Different Types of History Degrees
Before you dive in and start any history degree course that comes your way, you’ll want to take some time to think about a specific area or time of history that is most interesting to you. There are many courses that are provided by your university that can help expand your horizons when it comes to history, but you want to ensure you are taking courses that actually contribute to the earning of your degree. More importantly, that you are learning information and skills that can be used in the line of work you are pursuing. Examples of areas of specialization that you may want to choose from include:
· Ancient history
· Modern history
· Art History
Different Teaching Methods Used in History Courses
Lectures provided by professors are some of the most common methods used to teach students in history courses. You can also expect to participate in group discussions that are led by postgraduate students. These discussions are also known as seminars and are held regularly on a frequent basis. Professors are also available each week to give one-on-one time with their students, which is of immense help if there are certain areas you are struggling in.
What Is the History Degree Workload Like?

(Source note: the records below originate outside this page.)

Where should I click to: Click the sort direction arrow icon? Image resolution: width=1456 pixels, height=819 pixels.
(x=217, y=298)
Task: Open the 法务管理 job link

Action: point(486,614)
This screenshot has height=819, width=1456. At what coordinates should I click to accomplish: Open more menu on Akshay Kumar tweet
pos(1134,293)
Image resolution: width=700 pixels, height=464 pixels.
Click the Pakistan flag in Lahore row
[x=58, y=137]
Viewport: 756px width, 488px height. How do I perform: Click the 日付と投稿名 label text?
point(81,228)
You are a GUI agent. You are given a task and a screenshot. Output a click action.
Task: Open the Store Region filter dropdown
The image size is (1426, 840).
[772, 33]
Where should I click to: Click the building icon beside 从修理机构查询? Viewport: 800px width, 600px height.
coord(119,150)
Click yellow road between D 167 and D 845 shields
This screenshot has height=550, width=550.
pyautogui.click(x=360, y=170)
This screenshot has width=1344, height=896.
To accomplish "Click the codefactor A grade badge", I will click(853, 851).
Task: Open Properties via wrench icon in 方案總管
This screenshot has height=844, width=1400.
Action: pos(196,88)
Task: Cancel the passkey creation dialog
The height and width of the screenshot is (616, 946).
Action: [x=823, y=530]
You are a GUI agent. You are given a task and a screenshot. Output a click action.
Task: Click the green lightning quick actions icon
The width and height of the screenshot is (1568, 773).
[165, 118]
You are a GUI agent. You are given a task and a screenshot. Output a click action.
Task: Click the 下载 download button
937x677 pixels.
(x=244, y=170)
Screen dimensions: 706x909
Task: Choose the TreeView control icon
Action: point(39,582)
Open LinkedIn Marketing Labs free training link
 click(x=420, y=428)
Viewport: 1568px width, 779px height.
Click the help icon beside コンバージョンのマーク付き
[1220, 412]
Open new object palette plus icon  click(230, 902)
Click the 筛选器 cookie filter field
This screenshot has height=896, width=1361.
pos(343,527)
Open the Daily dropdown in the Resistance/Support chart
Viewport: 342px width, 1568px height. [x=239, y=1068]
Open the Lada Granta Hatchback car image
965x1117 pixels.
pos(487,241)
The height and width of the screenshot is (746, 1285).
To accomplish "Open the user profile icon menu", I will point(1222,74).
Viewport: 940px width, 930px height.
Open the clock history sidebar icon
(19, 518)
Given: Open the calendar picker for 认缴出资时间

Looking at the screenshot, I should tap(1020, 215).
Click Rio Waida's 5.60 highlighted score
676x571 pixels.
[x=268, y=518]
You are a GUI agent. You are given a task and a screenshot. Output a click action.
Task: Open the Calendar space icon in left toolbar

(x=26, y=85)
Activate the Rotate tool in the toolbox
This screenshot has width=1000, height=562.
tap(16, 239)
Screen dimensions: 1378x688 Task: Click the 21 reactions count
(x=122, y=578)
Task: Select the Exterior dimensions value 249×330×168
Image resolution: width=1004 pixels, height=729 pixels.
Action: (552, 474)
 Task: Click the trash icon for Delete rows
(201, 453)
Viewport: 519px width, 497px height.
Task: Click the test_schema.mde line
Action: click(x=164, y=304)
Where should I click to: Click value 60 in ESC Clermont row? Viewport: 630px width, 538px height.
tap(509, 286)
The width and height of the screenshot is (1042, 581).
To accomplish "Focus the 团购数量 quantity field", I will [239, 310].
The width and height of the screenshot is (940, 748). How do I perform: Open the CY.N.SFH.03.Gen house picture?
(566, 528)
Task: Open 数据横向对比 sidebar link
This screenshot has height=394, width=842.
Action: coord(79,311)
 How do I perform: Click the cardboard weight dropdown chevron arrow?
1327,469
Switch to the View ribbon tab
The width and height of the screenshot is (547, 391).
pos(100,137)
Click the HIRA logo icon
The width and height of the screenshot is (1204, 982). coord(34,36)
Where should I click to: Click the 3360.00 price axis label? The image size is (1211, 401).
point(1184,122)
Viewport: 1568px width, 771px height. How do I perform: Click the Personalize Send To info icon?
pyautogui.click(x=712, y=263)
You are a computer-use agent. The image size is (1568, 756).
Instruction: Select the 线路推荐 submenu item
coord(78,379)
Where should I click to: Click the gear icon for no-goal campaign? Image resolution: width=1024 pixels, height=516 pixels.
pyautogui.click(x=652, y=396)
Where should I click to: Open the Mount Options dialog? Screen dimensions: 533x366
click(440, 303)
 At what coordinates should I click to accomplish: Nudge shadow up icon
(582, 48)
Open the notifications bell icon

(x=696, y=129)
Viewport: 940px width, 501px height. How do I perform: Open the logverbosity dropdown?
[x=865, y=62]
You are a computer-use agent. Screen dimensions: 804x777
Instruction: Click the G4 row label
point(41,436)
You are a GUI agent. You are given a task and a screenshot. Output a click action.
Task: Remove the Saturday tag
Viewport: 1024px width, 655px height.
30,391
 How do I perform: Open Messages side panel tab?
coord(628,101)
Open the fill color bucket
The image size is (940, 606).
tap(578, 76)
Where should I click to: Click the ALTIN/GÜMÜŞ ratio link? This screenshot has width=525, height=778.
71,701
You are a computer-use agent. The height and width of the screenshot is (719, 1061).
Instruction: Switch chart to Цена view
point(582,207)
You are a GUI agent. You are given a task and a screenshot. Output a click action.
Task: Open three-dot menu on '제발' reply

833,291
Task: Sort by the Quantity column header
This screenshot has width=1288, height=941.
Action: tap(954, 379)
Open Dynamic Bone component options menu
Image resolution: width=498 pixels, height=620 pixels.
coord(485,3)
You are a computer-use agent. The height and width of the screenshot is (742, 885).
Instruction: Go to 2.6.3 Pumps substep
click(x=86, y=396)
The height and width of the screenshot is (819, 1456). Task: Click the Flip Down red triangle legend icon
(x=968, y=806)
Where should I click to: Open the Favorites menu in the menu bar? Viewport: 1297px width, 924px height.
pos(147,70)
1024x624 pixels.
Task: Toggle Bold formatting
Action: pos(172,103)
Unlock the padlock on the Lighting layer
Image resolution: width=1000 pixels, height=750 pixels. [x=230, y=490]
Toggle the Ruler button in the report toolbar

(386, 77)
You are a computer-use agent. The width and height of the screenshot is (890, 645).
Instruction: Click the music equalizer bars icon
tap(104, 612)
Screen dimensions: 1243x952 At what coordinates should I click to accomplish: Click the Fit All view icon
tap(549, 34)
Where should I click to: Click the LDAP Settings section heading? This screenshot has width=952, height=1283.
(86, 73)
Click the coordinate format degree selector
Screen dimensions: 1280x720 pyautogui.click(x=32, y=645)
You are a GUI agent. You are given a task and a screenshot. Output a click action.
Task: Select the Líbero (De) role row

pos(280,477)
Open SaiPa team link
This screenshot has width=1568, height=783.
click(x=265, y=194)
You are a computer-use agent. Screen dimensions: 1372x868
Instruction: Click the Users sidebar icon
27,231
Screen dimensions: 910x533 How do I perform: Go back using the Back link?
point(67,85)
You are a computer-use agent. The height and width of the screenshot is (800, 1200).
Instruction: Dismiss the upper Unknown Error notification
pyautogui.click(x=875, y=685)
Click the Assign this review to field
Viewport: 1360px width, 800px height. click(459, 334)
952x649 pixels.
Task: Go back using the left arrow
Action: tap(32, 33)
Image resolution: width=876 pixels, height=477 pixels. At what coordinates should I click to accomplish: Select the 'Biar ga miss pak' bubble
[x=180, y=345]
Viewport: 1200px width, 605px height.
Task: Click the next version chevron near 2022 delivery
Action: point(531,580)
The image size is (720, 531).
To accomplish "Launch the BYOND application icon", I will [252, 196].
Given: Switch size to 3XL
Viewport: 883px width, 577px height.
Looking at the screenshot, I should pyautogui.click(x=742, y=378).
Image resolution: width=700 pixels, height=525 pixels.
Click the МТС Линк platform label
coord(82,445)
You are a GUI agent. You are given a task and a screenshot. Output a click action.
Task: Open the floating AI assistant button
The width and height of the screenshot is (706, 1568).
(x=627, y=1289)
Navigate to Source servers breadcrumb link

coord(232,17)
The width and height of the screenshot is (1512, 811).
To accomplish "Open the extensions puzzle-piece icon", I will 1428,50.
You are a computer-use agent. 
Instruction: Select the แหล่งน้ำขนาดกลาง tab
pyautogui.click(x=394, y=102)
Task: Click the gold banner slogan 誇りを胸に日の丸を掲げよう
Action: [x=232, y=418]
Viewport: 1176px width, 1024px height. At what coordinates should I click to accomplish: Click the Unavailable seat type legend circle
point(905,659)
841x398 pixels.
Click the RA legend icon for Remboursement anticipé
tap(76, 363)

Your workload for your history degree is completely dependent on your ability to diligently finish your work in a timely manner. Procrastination can cause your work to pile up and may cause you to get behind in your studies. Students who are studying history are oftentimes expected to study alone and complete research by themselves for their course assignments. You can expect four to fifteen contact hours per week with your professors; this applies if you are taking on-campus courses, and you are pursuing your degree on a full-time basis. Finally, your workload is also dependent on what year you are currently in for your program. For example, seniors can expect a heavier workload than freshmen.